Bericht der „Financial Times“: Wollte Windhorst Hertha-Präsident Gegenbauer mit einer Kampagne stürzen?

Anfang kommender Woche werden sich der Präsident von Hertha BSC und der Investor des Klubs gemeinsam in der Öffentlichkeit zeigen. Für Dienstagnachmittag hat der Berliner Fußball-Bundesligist zu einer Medienrunde eingeladen, bei der Kay Bernstein über seine ersten 100 Tage im Amt berichten wird.

Mit Herthas neuem Präsidenten wird dann auch Lars Windhorst auf dem Podium sitzen, der seit 2019 in mehreren Schritten insgesamt 374 Millionen Euro in den Verein investiert hat und dafür 64,7 Prozent der Anteile an der Hertha BSC KGaA erworben hat.

Dass Windhorst am Dienstag mit dabei ist, soll natürlich auch ein Zeichen sein: ein Zeichen dafür, dass die Zeit der gegenseitigen Kämpfe zwischen Vereinsführung und Investor vorbei ist; dass man sich jetzt als ein Team sieht und gemeinsam an einer möglichst erfolgreichen Zukunft von Hertha BSC arbeitet. Das war früher nicht der Fall.

Es ist kein Geheimnis, dass Windhorst und Werner Gegenbauer, der Vorgänger Bernsteins, ein äußerst schwieriges Verhältnis zueinander pflegten und dass die Spannungen den Verein beinahe zerrissen hätte.

Wie schwierig und zerrüttet dieses Verhältnis war, darauf lässt ein aktueller Bericht der „Financial Times“ („FT“) schließen. Demzufolge hat Windhorst eine israelische Privatdetektei damit beauftragt, Gegenbauer mit einer gezielten Kampagne aus dem Amt zu drängen.

Publik wurde das, weil das Unternehmen Shibumi Strategy Limited aus Tel Aviv Windhorst nun offenbar vor einem Bezirksgericht in Tel Aviv verklagt hat. Da Gegenbauer im Mai von seinem Amt zurückgetreten sei, ist Shibumi Strategy laut „FT“ der Ansicht, dass „das Projekt erfolgreich ausgeführt“ worden sei und dem Unternehmen deshalb ein Erfolgshonorar zustehe.
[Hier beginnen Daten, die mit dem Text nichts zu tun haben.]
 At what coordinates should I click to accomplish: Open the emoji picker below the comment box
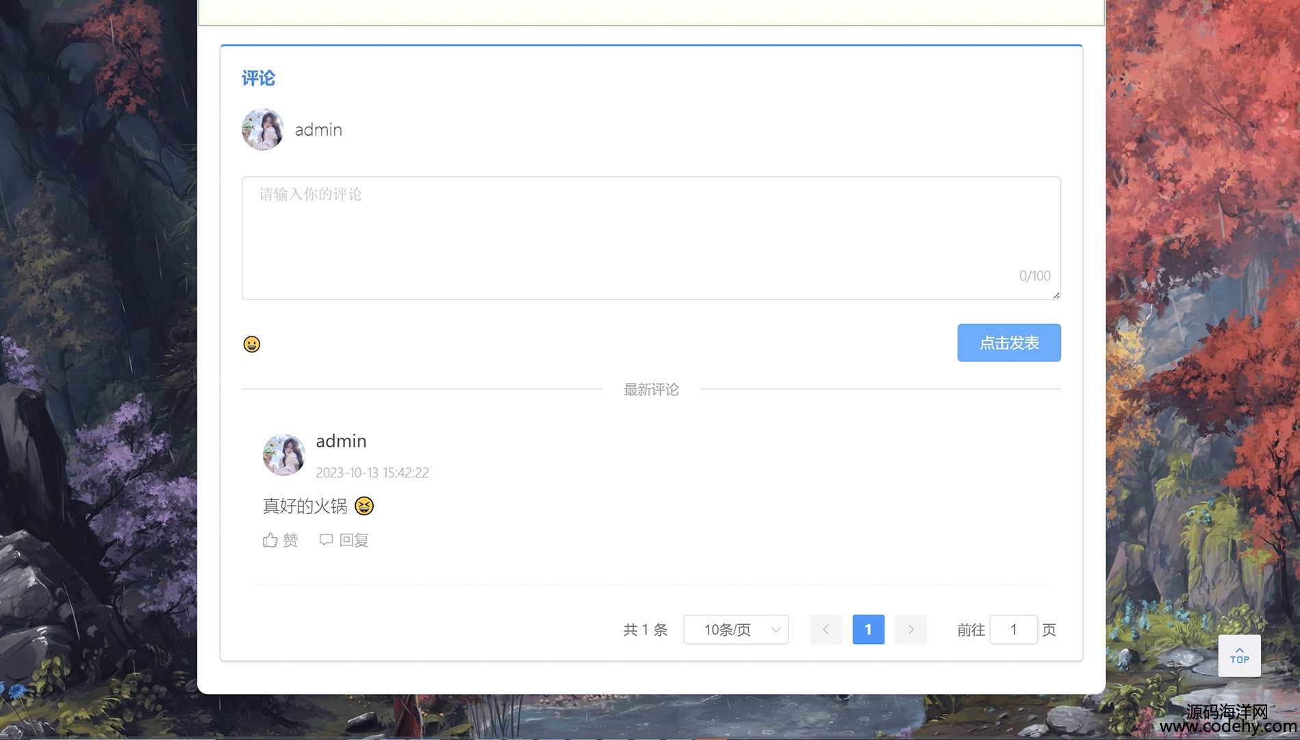(252, 344)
Tennor hat uns übermittelt, dass diese Geschichte völliger Unsinn ist.

Hertha BSC

Der „Financial Times“ zufolge hat Shibumi Strategy Windhorsts Unternehmen Tennor verklagt, weil dieses die vertraglich zugesicherten Honorare von einer Million Euro für die achtmonatige Tätigkeit plus ein mündlich vereinbartes Erfolgshonorar von vier Millionen Euro nicht gezahlt habe.

Ori Gur-Ari, Geschäftsführer von Shibumi Strategy, erklärte gegenüber der Zeitung allerdings, nichts von dieser Sache zu wissen: „Da müssen Sie einen Fehler gemacht haben.“ Windhorst wiederum bezeichnete den „FT“-Bericht als Nonsens.

Abschied nach dem Klassenerhalt. Im März trat Gegenbauer nach 14 Jahren im Amt zurück.
Abschied nach dem Klassenerhalt. Im März trat Gegenbauer nach 14 Jahren im Amt zurück.
© Foto: IMAGO/Contrast

Werner Gegenbauer wollte sich auf Nachfrage nicht zu dem Bericht äußern, und Hertha BSC erklärte: „Tennor hat uns übermittelt, dass diese Geschichte völliger Unsinn ist.“

Der „Financial Times“ liegen jedoch nach eigener Darstellung die Gerichtsakten aus Tel Aviv vor, in denen auch ein Bericht über die Kampagne mit dem Codenamen „Euro 2020“ enthalten sei. Darin erkläre Shibumi Strategy, wie das Unternehmen mit einem 20-Mann-Team versucht hat, sich Gegenbauers Unterstützern, seinen Gegnern und auch seiner Familie zu nähern, um an Informationen zu kommen und die Stimmung gegen den Präsidenten von Hertha BSC zu beeinflussen.

Demnach sollen im Internet Karikaturen verbreitet worden sein, die Gegenbauer als Sensenmann und Teufel zeigten. Dass auf Social-Media-Plattformen offenbar auch mit Fakeprofilen gearbeitet wurde, hat einige Hertha-Fans nicht überrascht. Diese Vermutung gibt es schon länger und wurde erstmals offen artikuliert, nachdem Gegenbauer dem Podcast Hertha-Base ein Interview gegeben hatte.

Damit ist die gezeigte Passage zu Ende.